### What you need to do
Copy the lines of the listing below, starting at "The image size is (720, 1280)." and ending at "point(330,49)". Leave the pictures out of your copy.

Screen-element location records
= = = =

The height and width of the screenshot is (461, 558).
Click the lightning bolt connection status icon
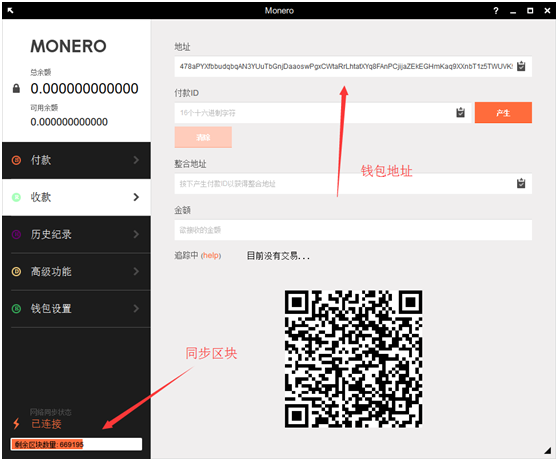pos(16,424)
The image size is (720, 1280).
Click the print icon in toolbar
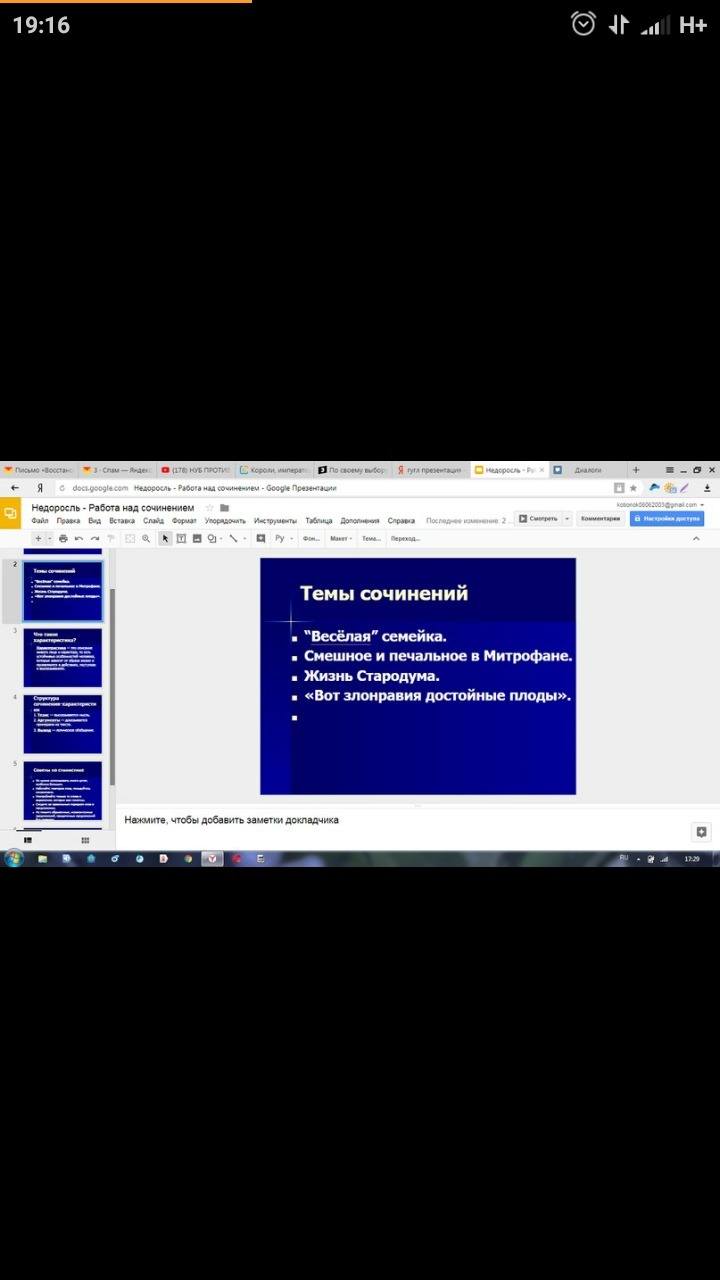pyautogui.click(x=63, y=538)
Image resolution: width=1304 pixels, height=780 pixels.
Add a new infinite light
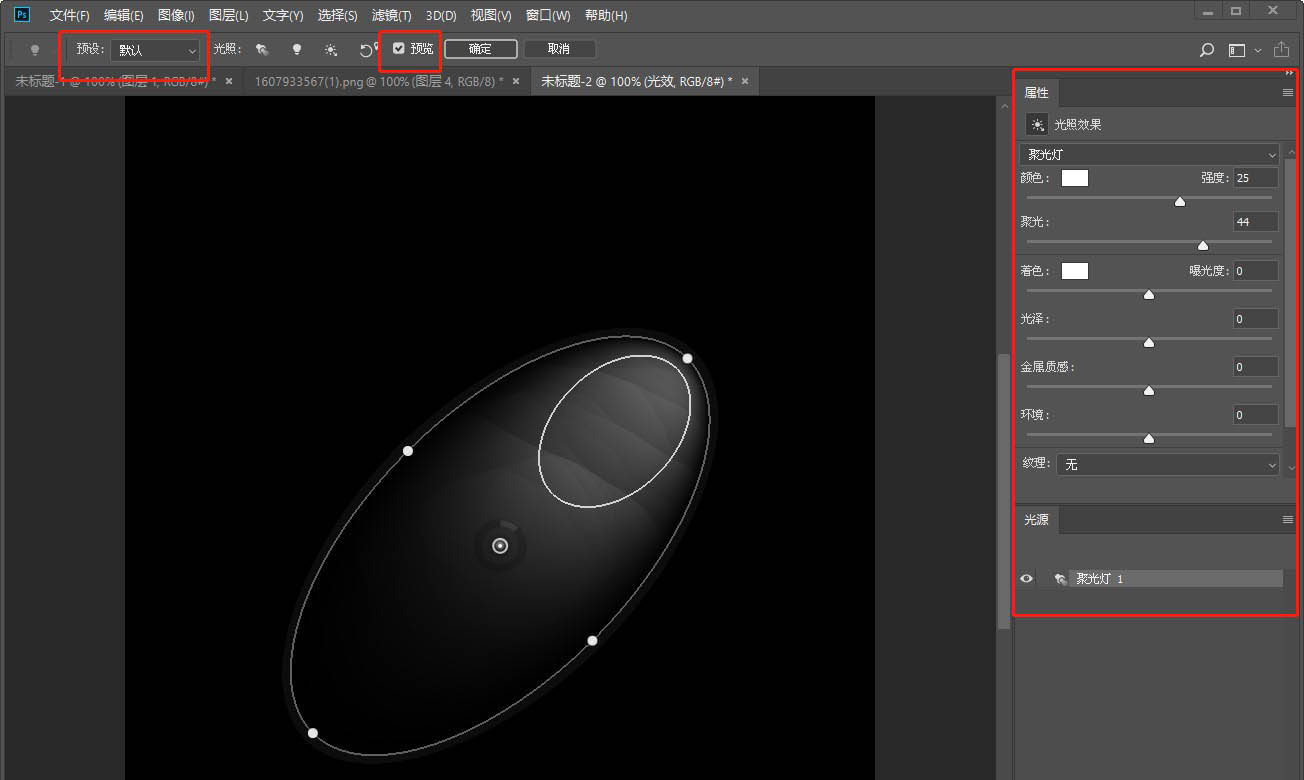point(330,49)
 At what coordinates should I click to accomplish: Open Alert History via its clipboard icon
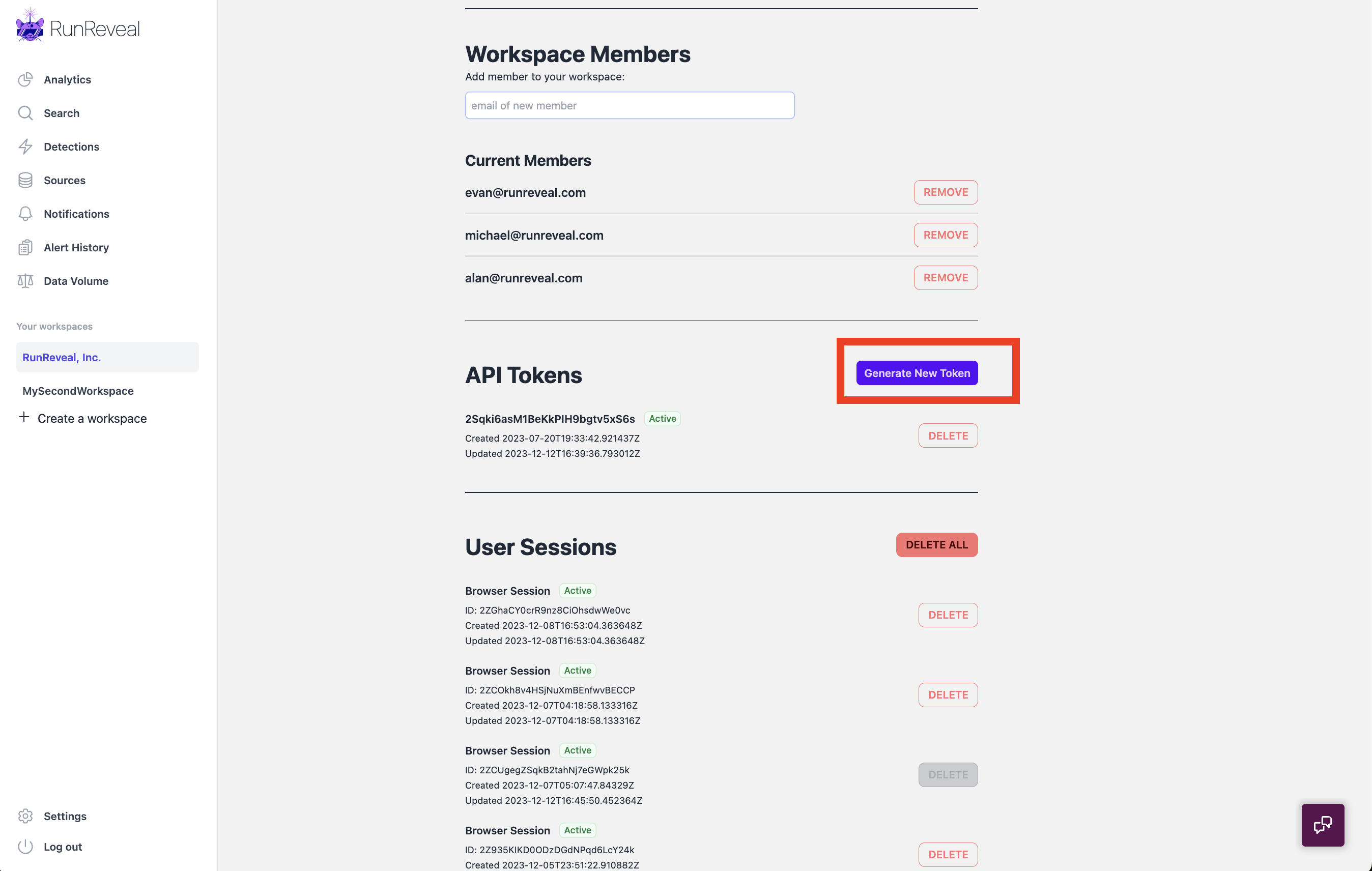[x=25, y=248]
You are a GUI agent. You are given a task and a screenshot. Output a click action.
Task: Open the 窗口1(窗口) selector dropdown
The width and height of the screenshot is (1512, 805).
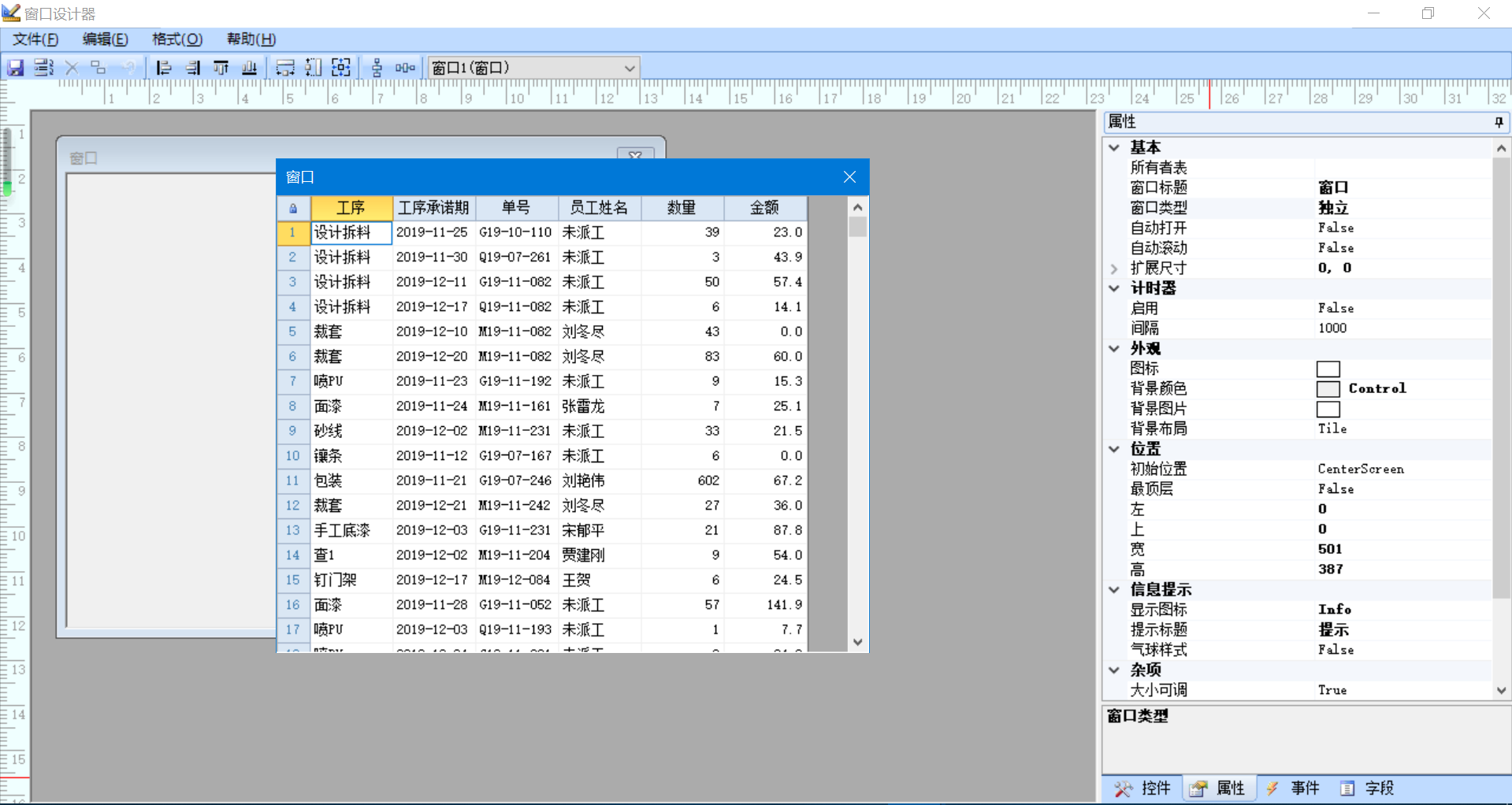point(629,68)
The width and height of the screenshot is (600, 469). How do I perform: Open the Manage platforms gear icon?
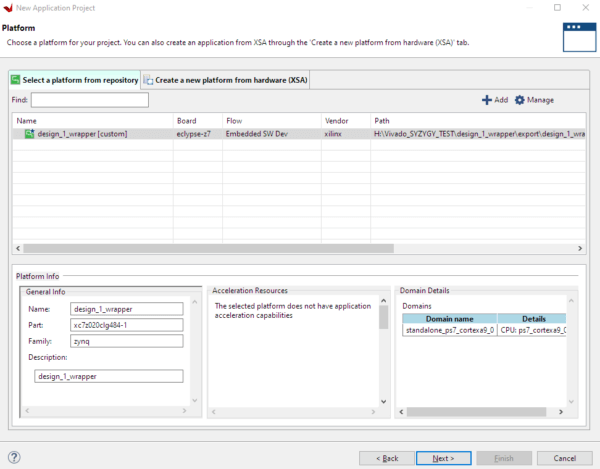520,100
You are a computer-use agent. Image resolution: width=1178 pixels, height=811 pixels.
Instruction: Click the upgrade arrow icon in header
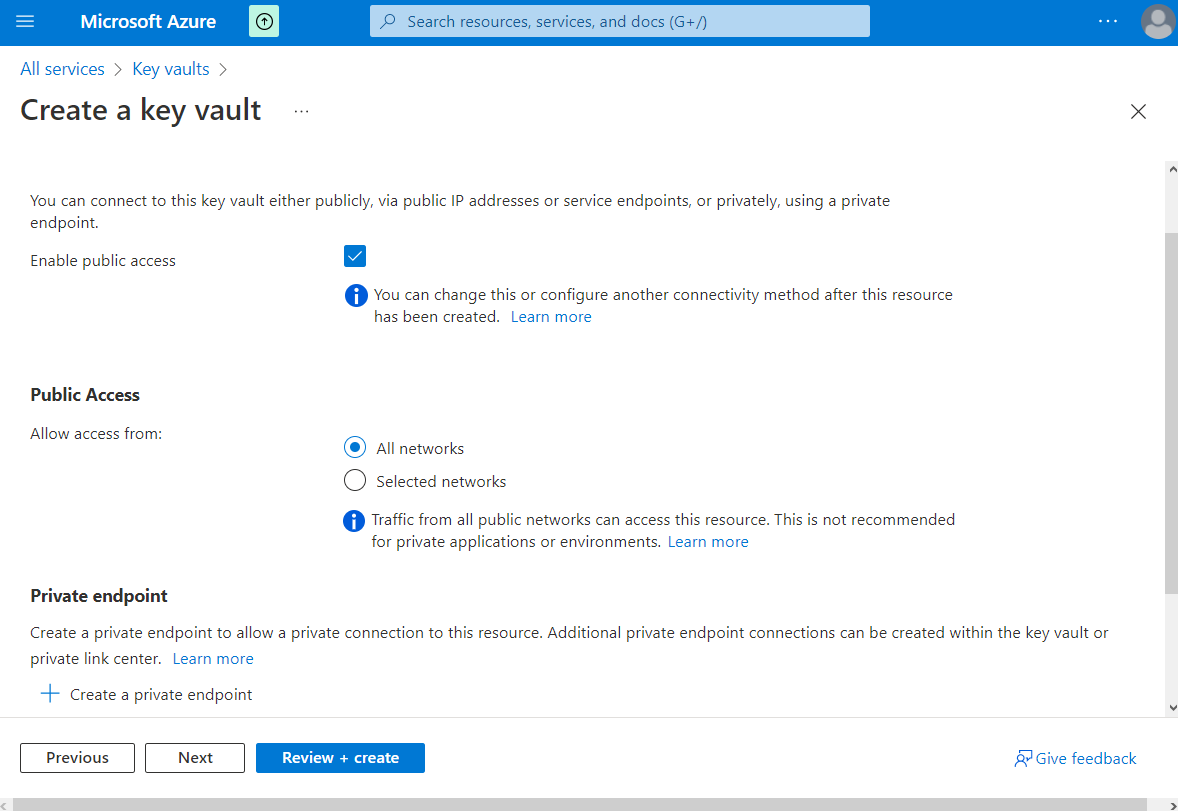coord(264,21)
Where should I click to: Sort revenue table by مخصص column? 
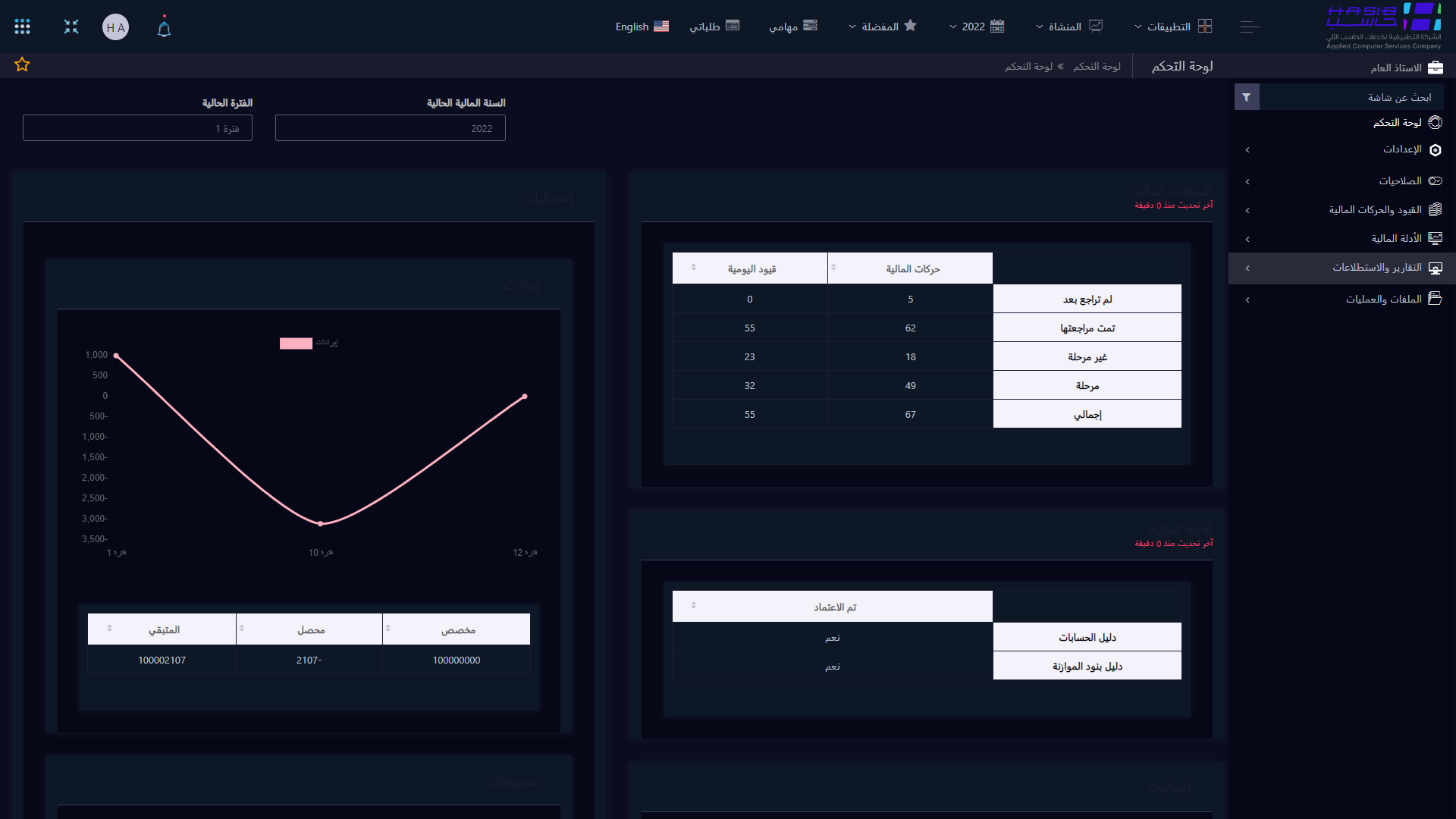click(x=457, y=629)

= = = =

### Task result
The image size is (720, 1280).
Click the print icon in toolbar
pyautogui.click(x=63, y=538)
Image resolution: width=1304 pixels, height=780 pixels.
Add a new infinite light
point(330,49)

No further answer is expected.